Records supplied section start

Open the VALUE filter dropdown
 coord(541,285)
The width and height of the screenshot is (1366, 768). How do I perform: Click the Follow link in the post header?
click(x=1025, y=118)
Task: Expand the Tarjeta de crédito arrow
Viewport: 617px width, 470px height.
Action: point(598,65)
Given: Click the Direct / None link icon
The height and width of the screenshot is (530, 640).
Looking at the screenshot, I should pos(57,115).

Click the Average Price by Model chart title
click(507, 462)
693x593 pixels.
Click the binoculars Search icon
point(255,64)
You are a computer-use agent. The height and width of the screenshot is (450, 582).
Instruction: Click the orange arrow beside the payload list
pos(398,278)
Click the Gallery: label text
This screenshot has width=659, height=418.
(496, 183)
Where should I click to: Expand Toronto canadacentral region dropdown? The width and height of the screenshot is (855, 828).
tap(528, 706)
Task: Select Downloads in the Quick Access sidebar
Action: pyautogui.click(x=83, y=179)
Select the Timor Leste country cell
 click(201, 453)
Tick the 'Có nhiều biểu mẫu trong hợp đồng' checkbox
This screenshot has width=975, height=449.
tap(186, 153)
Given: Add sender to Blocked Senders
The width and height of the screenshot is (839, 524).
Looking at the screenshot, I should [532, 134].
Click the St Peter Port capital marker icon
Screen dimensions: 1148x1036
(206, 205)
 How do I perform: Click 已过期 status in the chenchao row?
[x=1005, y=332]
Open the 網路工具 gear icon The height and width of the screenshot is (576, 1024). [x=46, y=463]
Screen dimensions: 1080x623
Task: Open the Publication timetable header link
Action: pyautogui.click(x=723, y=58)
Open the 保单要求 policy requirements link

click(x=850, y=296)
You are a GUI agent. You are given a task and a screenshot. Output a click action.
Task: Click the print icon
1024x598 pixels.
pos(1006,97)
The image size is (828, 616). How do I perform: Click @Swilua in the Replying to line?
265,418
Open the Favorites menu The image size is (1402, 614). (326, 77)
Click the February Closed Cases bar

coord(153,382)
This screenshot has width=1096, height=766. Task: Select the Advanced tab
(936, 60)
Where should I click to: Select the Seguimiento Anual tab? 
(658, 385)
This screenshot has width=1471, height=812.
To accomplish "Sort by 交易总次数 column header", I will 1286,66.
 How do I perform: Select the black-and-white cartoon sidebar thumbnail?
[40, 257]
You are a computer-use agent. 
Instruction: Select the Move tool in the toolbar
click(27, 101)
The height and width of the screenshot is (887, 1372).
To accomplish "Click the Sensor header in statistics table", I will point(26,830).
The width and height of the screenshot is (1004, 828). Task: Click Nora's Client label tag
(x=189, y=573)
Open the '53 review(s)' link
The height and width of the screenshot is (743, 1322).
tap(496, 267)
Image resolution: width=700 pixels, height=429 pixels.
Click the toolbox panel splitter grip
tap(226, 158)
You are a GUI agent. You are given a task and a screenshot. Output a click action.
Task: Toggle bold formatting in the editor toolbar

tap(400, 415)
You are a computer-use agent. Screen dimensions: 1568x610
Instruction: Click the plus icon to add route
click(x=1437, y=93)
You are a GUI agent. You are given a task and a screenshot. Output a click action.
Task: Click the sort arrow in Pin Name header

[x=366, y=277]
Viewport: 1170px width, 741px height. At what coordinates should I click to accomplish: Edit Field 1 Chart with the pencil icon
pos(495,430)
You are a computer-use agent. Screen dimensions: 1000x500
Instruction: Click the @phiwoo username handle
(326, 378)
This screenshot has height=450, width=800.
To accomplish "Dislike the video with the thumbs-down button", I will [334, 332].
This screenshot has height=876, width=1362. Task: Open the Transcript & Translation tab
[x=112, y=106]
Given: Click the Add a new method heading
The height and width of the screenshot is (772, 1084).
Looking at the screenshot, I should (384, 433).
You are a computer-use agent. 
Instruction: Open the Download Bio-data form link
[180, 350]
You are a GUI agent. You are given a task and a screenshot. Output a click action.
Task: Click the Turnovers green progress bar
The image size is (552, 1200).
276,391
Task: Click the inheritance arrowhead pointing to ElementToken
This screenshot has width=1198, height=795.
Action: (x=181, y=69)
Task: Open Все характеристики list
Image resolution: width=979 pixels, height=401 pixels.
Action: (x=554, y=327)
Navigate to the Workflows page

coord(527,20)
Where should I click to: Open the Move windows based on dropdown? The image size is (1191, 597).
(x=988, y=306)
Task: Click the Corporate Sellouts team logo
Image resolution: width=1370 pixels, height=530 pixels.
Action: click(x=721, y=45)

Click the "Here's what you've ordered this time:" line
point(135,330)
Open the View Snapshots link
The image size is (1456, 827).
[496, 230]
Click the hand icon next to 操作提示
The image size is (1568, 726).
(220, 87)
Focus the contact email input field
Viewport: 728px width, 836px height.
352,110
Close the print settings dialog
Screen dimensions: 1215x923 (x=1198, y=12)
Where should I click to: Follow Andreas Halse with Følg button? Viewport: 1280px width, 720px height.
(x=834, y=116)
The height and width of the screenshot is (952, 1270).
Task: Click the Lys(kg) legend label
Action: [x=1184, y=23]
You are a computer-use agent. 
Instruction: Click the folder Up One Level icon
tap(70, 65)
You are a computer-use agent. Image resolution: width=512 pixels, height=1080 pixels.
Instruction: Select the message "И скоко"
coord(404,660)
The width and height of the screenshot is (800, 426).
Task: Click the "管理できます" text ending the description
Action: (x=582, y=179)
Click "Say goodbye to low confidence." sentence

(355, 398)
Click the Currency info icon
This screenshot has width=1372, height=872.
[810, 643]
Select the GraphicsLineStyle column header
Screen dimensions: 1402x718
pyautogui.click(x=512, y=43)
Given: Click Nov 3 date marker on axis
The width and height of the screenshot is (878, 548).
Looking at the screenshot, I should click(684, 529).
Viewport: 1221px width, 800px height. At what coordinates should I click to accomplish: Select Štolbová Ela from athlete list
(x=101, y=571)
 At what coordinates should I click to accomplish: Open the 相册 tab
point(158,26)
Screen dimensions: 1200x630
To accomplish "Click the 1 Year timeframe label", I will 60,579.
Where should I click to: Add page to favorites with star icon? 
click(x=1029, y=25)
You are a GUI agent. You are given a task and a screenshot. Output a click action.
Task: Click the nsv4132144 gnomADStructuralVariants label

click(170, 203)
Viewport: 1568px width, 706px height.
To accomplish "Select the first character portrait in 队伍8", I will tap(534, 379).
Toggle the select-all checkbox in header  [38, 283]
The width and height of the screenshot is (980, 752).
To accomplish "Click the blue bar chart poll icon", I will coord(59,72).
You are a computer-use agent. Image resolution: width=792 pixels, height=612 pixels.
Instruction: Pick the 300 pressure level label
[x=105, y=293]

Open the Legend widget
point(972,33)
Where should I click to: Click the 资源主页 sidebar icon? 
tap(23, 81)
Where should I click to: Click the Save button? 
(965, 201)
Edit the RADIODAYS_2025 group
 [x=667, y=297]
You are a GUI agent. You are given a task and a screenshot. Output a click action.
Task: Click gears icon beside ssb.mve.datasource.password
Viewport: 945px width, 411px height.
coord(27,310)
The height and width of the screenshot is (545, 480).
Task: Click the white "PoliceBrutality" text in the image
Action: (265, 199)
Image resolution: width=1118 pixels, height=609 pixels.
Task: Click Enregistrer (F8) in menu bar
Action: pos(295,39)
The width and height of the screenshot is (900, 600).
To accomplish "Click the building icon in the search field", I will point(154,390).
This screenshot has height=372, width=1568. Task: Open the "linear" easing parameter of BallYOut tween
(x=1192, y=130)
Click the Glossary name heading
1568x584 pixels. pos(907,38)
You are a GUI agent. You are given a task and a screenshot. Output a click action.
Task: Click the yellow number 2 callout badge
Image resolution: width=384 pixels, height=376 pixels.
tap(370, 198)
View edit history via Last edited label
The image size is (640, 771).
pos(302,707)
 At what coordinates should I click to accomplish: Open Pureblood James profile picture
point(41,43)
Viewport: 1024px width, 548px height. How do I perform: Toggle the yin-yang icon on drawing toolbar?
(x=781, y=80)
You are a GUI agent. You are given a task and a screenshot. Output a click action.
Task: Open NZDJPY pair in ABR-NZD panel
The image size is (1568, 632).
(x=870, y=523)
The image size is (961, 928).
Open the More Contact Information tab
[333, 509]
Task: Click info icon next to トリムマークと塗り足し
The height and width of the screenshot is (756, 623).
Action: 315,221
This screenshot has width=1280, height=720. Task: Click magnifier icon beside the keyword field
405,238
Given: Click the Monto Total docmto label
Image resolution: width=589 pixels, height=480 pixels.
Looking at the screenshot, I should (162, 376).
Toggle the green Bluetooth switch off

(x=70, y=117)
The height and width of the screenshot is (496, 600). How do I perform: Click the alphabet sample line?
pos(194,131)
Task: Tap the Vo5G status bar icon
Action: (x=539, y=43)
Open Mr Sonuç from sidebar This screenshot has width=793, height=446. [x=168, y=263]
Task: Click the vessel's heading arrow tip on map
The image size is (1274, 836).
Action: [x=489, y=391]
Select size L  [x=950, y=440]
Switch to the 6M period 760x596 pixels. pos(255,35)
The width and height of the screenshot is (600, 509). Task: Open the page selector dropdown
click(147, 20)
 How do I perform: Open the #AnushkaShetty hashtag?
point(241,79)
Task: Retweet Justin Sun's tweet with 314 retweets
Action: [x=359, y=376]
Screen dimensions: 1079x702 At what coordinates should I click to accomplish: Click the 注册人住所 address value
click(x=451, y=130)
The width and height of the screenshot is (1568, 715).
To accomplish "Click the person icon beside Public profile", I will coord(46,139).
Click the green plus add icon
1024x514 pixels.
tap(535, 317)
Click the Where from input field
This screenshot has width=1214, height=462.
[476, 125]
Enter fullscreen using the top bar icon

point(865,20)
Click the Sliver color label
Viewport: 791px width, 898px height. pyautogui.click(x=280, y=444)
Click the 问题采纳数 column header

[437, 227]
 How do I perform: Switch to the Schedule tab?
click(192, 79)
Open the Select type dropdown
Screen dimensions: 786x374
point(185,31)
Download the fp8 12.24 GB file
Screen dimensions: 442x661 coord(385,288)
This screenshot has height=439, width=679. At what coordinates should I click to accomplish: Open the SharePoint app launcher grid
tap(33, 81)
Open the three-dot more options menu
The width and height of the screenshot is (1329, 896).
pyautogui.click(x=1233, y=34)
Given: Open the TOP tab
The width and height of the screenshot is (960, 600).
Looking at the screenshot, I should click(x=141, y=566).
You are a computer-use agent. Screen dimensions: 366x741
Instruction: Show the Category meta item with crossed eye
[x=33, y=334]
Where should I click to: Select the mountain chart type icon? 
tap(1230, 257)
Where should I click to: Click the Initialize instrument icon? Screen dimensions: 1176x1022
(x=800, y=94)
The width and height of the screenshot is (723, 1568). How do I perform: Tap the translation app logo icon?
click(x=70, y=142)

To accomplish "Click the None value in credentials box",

Records supplied section end

• [Work to be completed]: The answer must consist solely of the number of lines in the entries that contain the word "checkbox".

• [Exercise answer]: 2